• Goal: Can you copy out the items below word for word, from the line containing "Given: Click into the 'Поиск' search field" through the line containing "pyautogui.click(x=1468, y=27)", both lines included?

• Data to process:
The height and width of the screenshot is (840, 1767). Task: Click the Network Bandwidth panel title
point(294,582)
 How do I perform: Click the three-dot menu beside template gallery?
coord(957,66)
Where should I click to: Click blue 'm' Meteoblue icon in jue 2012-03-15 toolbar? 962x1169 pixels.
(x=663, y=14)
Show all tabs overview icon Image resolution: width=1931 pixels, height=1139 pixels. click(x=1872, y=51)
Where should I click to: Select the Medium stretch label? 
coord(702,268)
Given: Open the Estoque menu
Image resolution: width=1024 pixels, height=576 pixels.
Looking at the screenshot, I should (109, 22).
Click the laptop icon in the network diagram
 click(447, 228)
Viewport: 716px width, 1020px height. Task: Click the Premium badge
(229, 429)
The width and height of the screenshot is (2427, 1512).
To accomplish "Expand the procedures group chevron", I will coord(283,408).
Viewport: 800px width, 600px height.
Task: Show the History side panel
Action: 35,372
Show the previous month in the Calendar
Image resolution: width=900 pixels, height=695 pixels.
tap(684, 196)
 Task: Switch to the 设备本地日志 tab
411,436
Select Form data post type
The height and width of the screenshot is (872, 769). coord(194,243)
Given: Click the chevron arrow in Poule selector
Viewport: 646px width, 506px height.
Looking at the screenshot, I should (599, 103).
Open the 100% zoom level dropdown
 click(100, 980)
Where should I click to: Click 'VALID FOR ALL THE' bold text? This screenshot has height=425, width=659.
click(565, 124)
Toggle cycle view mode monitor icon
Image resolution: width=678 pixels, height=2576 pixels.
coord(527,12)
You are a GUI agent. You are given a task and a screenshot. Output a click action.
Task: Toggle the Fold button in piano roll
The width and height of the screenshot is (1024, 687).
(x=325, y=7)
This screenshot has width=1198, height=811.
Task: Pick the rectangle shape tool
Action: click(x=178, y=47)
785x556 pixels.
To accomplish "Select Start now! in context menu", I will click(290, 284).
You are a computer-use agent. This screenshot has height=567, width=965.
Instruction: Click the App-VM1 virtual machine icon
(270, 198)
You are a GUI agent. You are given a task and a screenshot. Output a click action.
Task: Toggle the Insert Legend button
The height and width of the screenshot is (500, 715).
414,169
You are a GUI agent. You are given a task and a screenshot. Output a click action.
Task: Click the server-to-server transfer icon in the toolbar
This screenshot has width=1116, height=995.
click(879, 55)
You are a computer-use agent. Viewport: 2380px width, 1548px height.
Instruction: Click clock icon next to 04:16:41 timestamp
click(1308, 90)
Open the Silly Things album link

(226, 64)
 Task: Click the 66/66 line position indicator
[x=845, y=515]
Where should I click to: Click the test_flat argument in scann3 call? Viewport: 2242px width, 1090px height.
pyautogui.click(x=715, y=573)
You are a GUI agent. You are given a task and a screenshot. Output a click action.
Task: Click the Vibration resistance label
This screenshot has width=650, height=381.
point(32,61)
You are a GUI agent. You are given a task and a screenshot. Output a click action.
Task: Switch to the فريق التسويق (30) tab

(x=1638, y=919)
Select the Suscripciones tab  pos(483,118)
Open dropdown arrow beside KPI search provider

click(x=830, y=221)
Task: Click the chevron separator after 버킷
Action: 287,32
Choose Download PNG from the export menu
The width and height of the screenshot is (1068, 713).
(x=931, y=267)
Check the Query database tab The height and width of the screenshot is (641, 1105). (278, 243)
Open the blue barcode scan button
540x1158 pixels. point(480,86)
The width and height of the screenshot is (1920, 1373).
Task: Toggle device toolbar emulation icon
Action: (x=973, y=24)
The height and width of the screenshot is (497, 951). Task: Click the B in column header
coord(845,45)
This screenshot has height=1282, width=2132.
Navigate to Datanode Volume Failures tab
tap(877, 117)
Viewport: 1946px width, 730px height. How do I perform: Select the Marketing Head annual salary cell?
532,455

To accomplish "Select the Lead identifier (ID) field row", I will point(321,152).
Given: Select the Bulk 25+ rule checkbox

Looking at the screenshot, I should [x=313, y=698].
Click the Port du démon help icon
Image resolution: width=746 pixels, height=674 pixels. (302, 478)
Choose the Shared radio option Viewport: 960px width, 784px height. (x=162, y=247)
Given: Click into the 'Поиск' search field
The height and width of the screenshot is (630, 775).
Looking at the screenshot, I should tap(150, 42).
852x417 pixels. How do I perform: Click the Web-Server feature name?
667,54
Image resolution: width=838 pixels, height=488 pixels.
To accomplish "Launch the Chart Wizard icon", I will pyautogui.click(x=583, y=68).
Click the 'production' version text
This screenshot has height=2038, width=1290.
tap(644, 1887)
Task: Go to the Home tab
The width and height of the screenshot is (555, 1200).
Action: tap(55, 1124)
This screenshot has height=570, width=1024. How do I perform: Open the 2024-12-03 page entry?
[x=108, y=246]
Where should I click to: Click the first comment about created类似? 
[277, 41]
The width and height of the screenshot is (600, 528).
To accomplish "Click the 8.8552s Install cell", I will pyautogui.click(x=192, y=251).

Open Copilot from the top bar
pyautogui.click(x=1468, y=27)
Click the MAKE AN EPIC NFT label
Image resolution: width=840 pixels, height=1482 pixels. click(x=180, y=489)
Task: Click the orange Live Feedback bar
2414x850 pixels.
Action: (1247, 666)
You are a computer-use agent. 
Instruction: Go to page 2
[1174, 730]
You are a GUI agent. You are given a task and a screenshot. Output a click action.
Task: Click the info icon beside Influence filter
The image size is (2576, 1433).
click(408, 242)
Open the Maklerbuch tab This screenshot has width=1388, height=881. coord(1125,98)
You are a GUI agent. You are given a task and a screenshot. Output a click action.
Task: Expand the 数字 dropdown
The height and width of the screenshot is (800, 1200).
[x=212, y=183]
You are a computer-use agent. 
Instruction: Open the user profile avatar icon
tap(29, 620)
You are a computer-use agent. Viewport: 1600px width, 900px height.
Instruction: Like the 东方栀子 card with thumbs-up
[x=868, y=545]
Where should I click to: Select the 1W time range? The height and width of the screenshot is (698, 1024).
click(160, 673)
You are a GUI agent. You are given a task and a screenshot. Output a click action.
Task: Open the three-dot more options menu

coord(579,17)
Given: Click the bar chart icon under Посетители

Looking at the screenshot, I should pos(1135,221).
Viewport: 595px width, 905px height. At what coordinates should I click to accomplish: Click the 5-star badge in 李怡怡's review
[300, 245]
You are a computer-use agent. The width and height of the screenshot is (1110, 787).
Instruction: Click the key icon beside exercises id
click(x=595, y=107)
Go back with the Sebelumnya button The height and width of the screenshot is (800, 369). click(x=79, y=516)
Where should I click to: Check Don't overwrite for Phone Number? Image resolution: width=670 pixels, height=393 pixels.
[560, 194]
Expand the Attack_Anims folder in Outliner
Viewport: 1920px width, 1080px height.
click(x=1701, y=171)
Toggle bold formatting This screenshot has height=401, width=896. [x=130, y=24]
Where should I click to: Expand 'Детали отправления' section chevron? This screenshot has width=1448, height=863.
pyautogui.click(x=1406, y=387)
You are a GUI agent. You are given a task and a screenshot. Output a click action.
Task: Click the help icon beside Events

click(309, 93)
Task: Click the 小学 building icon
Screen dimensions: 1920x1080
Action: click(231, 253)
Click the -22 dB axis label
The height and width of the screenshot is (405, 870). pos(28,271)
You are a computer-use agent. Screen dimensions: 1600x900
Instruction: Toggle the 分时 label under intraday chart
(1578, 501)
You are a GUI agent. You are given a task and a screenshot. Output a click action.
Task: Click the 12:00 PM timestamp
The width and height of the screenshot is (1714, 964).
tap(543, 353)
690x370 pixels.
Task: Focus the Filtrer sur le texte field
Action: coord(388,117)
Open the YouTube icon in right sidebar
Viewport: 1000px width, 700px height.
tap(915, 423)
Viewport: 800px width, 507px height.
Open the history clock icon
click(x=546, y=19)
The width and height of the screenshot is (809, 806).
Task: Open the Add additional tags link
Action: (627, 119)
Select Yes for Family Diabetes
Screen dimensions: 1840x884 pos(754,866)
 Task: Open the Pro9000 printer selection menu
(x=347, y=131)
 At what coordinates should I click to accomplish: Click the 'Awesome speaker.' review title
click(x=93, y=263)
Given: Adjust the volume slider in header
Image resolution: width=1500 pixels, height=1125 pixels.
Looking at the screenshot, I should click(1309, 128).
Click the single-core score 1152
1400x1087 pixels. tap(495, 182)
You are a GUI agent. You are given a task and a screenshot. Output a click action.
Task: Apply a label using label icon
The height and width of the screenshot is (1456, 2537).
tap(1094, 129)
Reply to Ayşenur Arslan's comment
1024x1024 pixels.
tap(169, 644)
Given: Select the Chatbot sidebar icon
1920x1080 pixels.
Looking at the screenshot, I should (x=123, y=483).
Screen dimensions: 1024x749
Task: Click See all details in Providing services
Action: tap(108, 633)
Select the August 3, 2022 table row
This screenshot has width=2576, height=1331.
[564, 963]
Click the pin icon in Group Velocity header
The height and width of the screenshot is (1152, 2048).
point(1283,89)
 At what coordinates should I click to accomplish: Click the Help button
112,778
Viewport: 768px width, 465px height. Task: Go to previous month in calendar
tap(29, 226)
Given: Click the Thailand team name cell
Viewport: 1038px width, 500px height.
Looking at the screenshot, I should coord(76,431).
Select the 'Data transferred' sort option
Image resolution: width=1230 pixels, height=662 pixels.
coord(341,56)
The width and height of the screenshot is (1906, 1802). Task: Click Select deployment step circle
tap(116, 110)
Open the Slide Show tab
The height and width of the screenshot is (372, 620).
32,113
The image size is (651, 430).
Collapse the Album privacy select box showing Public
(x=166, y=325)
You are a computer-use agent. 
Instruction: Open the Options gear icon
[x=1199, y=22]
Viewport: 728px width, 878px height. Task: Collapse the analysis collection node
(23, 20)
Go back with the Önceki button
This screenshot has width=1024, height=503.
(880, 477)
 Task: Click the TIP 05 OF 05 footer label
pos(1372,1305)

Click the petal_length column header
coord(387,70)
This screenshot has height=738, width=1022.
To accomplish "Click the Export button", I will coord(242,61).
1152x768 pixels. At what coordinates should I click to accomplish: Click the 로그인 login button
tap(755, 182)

• Worked answer:
Given: Click into the 'Поиск' search field
The height and width of the screenshot is (630, 775).
Looking at the screenshot, I should tap(150, 42).
852x417 pixels. How do I perform: Click the Web-Server feature name?
667,54
Image resolution: width=838 pixels, height=488 pixels.
To accomplish "Launch the Chart Wizard icon", I will pyautogui.click(x=583, y=68).
Click the 'production' version text
This screenshot has height=2038, width=1290.
tap(644, 1887)
Task: Go to the Home tab
The width and height of the screenshot is (555, 1200).
Action: tap(55, 1124)
This screenshot has height=570, width=1024. How do I perform: Open the 2024-12-03 page entry?
[x=108, y=246]
Where should I click to: Click the first comment about created类似? 
[277, 41]
The width and height of the screenshot is (600, 528).
To accomplish "Click the 8.8552s Install cell", I will pyautogui.click(x=192, y=251).

Open Copilot from the top bar
pyautogui.click(x=1468, y=27)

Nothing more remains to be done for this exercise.